I just woke up from a dream that I was the President (of the United State of America, tyvm), and that I had to perform my own brain surgery because no qualified surgeon would acknowledge that I even needed brain surgery. Fools!
Thing went much better than anyone had any right to expect, although it transpired that I had not planned for the re-attachment of a removed skull fragment . Working with a traumatized aide, I found a nice, sterile home for said fragment in a padded FedEx overnight pouch. “That”, thought the president, “will do until I can get to a surgeon”. (Surely even the quacks at Bethesda would agree that I needed that procedure!)
But in the interim, I had to perform some public Presidently duties. Understandably, I was unable to hide my open-brainedness. Some around me began to express (haltingly at first, then in more strident tones) concerns about my fitness for office. It was not clear whether these concerns stemmed from my alarming physical condition or the fact that I had performed my own brain surgery in the first place.
As I was waking from my dream, President me (who admits that, sure, it looks a little “crazy” and people can’t be blamed for talking et cetera) was allowing himself to be persuaded that, in all likelihood, he was a raving loon.
(That didn’t stop Nixon from serving the better part of 6 years! Ba-dum bum!)

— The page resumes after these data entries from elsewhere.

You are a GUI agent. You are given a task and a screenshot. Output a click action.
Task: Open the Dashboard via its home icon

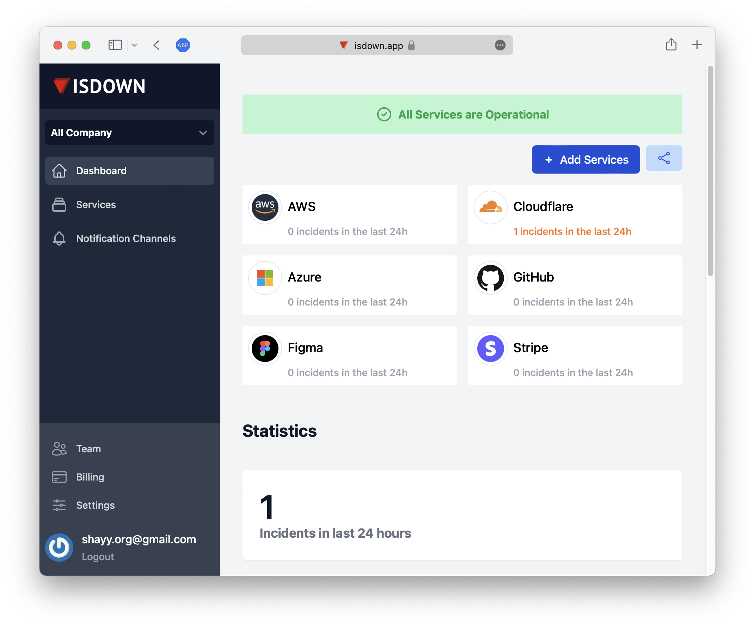pyautogui.click(x=59, y=171)
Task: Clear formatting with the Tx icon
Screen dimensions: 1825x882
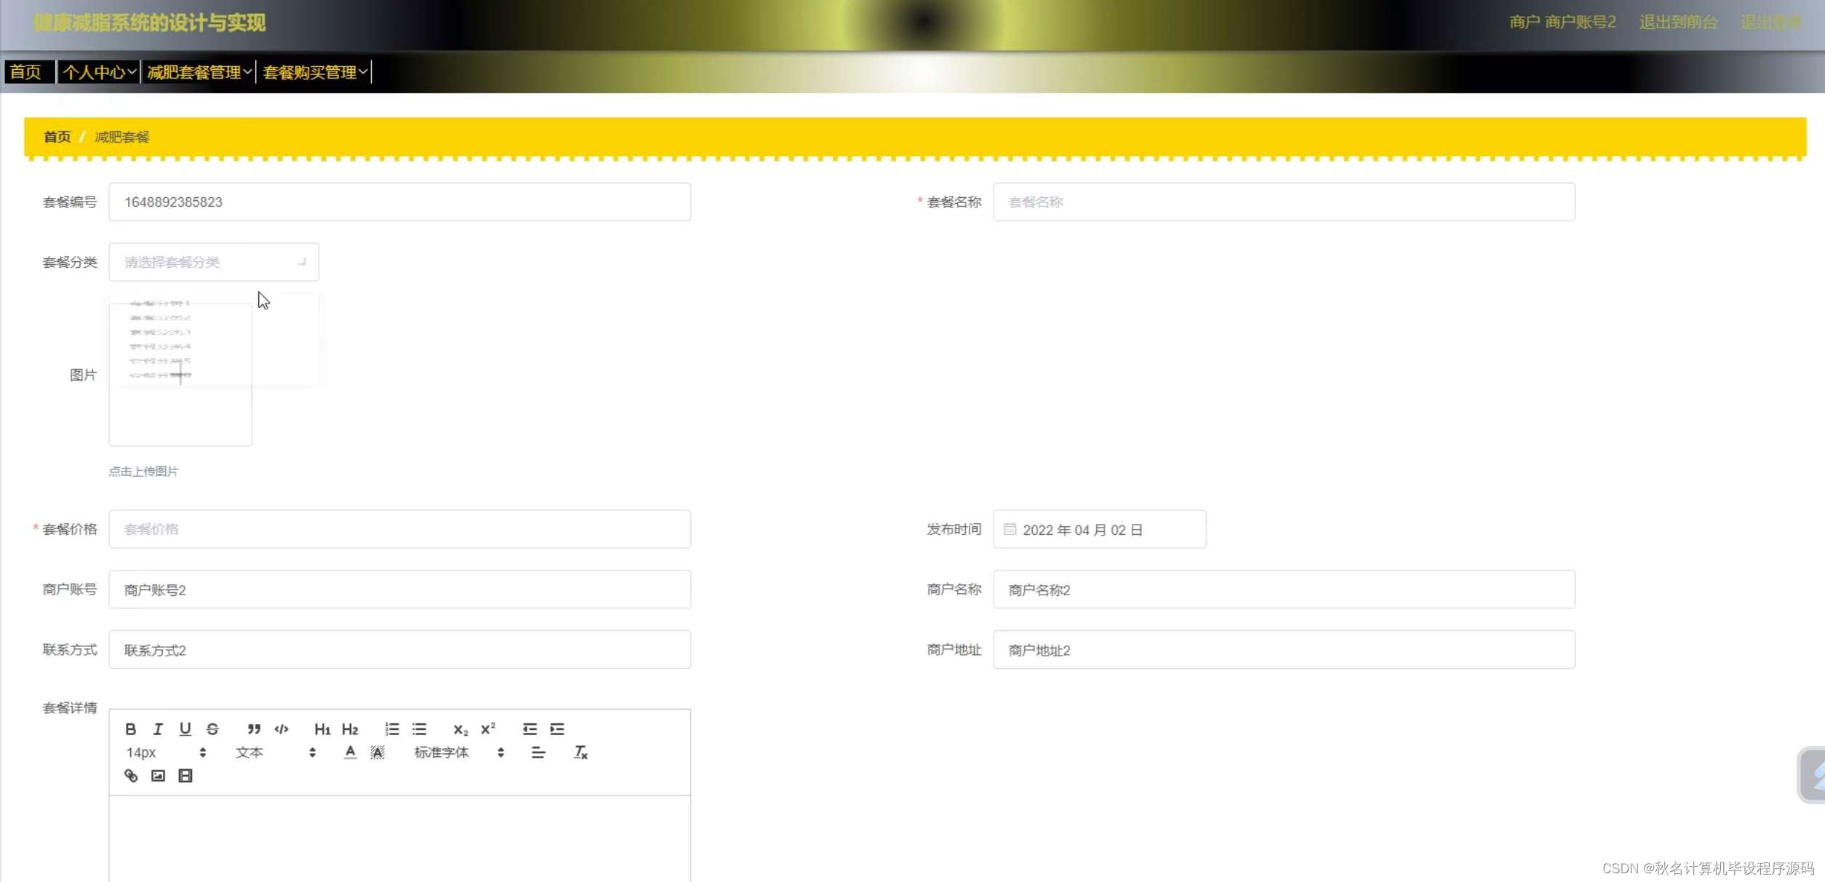Action: pyautogui.click(x=580, y=752)
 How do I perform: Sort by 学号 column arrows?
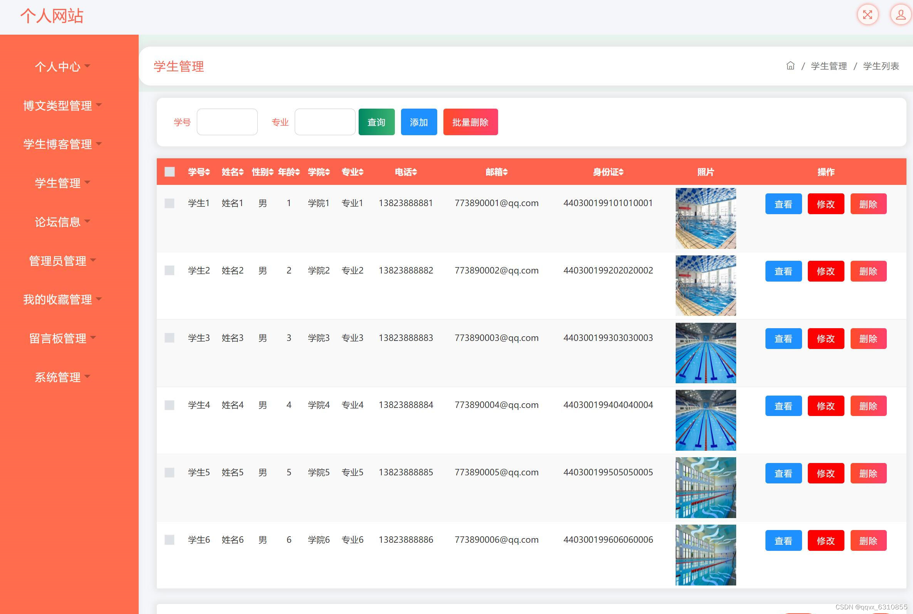pos(208,172)
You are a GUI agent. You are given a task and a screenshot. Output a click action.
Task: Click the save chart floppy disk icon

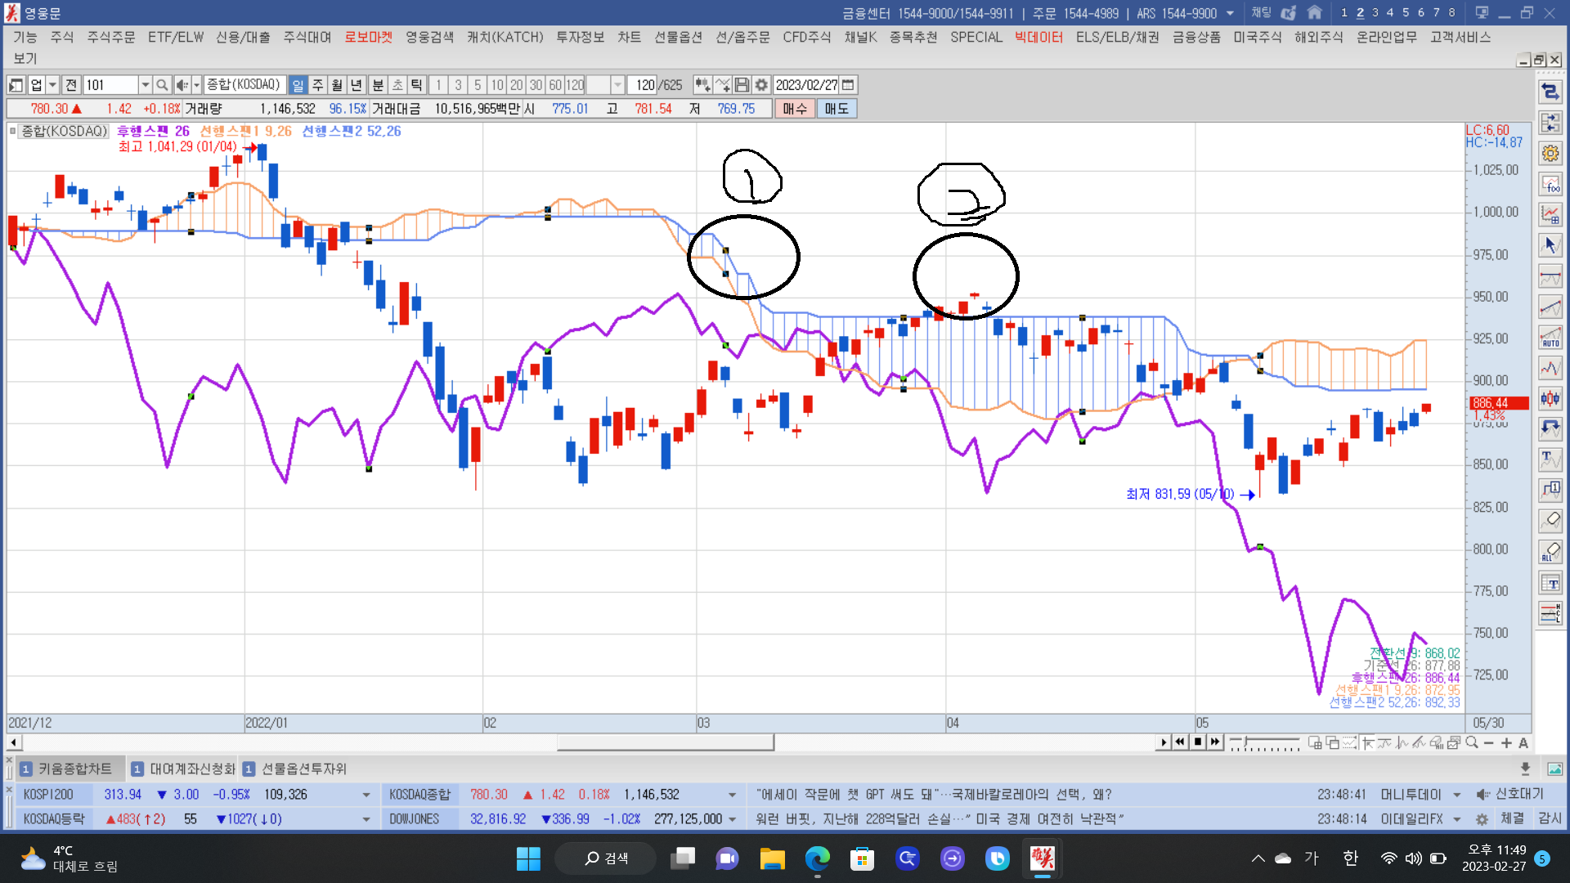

To be fair to my administration’s critics, the results of my surgery looked a bit more like this picture than my description of a mild trepannation might suggest—with the top of my skull clean off (skin, hair and all) and my superior, better-than-average, more-than-usual POTUS brain pulsating for all the world to see. One of the funnier moments of my dream (there were so many!) involved my aide trying to fold the FedEx envelope containing the top of my skull so that it would fit in a jacket pocket, and I’m all like “dude, wtf? [laughtrack titter] That’s. My. Skull! [laughtrack roar]” I think if it were a sitcom, that would be my catchphrase.